Hello,
I'm processing a large amount of data that requires checking if a string is in a list of strings. This is an operation that needs to be performed a lot of times per observation for large 1,000,000+ observation datasets so any slight improvement in efficiency could save a lot of time.
The string to search is about 40 'words' long, so I'm wondering whether it is faster to use an in statement or a hash object (or some other way that is faster would also be great [maybe format?]). If you have any information about how both of these methods scale with the length of the string list and the length of the individual strings within the list would be very helpful.
Some initial testing seems to favor the hash merge slightly, but the results were not conclusive.
Hello,
Your list of strings are columns/variables in your dataset , I assume.

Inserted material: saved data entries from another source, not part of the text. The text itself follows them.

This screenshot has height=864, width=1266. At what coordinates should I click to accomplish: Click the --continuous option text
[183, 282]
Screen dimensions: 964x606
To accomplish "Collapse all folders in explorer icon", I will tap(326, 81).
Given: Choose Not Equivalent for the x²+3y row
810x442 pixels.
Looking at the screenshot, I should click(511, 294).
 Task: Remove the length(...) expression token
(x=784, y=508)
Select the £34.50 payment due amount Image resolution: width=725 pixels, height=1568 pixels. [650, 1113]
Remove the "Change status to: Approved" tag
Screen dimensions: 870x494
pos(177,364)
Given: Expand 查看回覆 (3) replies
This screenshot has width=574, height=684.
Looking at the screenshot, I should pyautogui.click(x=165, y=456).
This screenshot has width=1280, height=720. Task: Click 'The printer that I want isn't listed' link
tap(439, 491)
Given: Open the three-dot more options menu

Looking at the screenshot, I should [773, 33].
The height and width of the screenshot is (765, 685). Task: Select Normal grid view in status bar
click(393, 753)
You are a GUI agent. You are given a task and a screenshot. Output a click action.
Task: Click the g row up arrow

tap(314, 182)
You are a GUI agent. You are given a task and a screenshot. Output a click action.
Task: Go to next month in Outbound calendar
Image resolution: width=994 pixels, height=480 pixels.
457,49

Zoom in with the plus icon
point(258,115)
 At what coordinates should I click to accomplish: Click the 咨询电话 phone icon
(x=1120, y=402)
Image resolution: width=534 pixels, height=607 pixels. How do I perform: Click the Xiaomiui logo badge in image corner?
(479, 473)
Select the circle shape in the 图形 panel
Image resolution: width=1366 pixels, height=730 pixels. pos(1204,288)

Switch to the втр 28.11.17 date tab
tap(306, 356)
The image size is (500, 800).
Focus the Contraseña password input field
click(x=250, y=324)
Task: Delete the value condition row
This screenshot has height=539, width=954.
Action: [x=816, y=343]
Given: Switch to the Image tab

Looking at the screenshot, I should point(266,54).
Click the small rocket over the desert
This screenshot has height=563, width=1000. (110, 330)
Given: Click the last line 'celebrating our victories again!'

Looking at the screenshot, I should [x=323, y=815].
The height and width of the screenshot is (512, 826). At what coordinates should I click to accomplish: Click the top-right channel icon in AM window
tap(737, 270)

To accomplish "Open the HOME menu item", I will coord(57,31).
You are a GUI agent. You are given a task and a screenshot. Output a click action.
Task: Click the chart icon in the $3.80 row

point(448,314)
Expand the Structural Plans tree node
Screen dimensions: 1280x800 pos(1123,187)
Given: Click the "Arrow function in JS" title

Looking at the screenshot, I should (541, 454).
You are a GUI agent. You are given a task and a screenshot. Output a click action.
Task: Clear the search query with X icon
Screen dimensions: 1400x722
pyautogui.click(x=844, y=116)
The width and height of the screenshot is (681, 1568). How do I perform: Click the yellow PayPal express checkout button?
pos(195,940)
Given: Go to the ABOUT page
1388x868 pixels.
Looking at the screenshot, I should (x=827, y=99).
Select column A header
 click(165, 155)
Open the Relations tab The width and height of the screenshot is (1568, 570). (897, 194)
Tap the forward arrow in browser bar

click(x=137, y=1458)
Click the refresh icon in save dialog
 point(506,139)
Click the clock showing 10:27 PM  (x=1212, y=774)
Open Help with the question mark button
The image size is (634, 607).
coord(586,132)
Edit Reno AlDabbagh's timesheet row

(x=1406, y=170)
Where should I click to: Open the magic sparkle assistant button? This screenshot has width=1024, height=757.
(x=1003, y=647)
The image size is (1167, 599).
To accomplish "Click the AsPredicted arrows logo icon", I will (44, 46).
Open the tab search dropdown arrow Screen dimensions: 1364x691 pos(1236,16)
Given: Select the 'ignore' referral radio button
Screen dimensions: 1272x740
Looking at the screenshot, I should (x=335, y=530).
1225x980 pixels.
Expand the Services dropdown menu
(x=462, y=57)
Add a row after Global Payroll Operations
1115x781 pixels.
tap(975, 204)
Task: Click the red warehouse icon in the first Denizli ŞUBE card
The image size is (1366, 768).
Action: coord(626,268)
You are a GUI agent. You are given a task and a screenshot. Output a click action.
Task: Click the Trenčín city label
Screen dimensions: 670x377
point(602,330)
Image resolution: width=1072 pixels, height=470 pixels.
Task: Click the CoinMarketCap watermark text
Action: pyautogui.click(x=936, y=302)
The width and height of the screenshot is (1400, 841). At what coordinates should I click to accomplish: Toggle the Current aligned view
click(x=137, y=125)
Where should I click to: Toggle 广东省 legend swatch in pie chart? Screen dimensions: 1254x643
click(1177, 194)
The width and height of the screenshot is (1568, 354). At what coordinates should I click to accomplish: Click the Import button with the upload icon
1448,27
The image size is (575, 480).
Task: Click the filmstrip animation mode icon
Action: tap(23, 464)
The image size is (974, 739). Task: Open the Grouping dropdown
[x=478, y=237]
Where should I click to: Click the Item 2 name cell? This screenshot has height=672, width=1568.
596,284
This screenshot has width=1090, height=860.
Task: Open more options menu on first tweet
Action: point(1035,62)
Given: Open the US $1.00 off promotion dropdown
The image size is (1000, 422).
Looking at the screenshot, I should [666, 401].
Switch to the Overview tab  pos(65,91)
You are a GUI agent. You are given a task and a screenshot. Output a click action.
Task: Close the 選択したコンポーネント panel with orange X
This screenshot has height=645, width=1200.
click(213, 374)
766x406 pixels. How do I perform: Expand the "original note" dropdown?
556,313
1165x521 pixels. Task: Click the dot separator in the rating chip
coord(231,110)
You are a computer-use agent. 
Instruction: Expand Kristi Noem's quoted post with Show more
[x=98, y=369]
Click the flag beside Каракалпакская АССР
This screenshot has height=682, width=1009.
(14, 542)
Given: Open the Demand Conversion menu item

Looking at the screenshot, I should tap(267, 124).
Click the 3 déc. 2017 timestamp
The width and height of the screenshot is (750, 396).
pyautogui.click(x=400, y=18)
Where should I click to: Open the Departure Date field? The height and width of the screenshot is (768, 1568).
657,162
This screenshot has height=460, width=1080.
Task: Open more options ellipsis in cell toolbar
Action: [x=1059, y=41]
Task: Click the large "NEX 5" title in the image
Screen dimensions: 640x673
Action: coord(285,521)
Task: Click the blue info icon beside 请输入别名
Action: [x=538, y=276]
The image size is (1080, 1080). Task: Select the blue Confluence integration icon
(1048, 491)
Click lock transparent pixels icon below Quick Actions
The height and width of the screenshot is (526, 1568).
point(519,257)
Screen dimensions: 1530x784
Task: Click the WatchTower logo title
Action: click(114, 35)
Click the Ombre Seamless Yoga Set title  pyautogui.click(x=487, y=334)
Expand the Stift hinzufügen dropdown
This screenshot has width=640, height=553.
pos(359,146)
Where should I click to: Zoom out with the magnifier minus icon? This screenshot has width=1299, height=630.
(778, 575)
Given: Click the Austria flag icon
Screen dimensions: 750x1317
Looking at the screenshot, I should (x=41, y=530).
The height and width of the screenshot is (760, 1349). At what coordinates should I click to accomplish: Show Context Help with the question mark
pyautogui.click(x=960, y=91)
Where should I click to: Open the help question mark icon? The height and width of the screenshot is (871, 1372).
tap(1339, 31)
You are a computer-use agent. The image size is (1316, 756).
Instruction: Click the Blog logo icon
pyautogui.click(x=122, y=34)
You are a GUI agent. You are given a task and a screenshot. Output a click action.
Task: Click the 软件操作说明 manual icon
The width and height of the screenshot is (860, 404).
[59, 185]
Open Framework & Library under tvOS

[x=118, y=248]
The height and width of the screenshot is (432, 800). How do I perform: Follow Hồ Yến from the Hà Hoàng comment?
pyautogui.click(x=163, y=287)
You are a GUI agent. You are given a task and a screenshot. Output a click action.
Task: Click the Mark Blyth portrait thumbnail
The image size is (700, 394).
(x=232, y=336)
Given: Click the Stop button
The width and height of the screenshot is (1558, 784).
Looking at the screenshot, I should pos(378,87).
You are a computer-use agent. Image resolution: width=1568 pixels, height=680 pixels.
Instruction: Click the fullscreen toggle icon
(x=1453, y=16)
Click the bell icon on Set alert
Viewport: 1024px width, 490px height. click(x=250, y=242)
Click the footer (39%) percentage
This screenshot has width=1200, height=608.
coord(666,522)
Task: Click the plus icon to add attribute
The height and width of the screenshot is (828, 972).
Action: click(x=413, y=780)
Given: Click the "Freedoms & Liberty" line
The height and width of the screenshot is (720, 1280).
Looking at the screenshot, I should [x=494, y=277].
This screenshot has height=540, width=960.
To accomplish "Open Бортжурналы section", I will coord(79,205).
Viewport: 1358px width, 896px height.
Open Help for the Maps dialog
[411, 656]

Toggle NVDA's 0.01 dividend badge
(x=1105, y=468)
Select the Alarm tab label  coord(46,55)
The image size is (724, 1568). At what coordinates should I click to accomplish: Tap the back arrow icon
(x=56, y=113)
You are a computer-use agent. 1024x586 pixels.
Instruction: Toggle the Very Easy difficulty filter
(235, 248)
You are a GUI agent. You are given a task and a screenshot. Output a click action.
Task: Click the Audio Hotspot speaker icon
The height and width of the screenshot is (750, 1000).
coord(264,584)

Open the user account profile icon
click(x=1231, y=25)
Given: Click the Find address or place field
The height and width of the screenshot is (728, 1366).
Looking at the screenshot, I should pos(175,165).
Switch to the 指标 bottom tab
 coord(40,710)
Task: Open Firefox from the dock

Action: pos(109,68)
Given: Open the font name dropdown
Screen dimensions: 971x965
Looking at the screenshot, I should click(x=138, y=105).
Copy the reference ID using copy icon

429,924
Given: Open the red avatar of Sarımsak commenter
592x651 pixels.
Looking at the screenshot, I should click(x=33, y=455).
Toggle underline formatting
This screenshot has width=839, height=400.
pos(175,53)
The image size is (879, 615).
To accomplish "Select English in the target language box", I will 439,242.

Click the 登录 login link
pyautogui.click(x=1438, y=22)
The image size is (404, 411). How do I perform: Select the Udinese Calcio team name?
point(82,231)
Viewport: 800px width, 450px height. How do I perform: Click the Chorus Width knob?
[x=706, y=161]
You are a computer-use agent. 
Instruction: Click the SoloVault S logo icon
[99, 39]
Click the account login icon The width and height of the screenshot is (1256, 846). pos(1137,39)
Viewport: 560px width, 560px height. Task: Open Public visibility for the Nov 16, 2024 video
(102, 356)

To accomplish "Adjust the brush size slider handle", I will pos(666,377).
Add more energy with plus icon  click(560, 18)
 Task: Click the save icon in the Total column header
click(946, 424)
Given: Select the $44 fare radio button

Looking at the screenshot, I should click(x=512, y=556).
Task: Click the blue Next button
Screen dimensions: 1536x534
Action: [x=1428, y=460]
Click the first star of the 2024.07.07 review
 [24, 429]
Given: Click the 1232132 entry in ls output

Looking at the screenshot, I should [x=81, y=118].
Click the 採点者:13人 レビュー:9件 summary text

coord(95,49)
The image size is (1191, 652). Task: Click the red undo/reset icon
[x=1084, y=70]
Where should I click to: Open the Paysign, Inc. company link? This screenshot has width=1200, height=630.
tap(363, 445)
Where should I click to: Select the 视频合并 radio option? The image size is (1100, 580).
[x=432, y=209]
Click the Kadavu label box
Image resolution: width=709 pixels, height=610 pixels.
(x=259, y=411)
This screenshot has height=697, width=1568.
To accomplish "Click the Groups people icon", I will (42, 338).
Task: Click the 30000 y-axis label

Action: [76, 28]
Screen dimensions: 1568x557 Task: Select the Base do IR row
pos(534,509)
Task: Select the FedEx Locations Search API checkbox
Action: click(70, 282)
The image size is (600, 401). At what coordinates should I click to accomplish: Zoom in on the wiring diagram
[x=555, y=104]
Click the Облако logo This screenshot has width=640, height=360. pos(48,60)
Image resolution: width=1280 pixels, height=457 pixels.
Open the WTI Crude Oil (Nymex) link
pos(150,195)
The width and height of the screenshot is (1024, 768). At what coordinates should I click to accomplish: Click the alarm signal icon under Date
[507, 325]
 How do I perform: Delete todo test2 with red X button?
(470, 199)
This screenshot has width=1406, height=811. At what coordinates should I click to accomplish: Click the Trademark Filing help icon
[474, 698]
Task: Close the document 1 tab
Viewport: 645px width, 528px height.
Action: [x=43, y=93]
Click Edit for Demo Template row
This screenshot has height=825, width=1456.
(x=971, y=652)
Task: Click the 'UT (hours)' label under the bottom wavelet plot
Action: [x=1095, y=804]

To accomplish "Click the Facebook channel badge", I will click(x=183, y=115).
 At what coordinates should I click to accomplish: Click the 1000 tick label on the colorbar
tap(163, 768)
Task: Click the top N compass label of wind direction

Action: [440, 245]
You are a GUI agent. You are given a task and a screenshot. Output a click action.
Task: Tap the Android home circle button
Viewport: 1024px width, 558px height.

Put the character variables in an array and loop through the array for every observation.
Use find function!
You can use the FIND function in SAS to find the position of the first occurrence of some substring within a string.
data new_data;
set original_data;
first_occurrence = find(variable_name, "string", "i");
run;
The “i” argument tells SAS to ignore the case when searching for the substring.
Koen
Thanks for the response! This could definitely achieve the desired results, but my question was mainly asking about the efficiency of different techniques. Do you believe that this would be significantly faster than using a hash dataset and/or an in statement?
To expand on my initial post, which of the below methods would be fastest? Also, if you could direct me to any literature as to why, that would be amazing.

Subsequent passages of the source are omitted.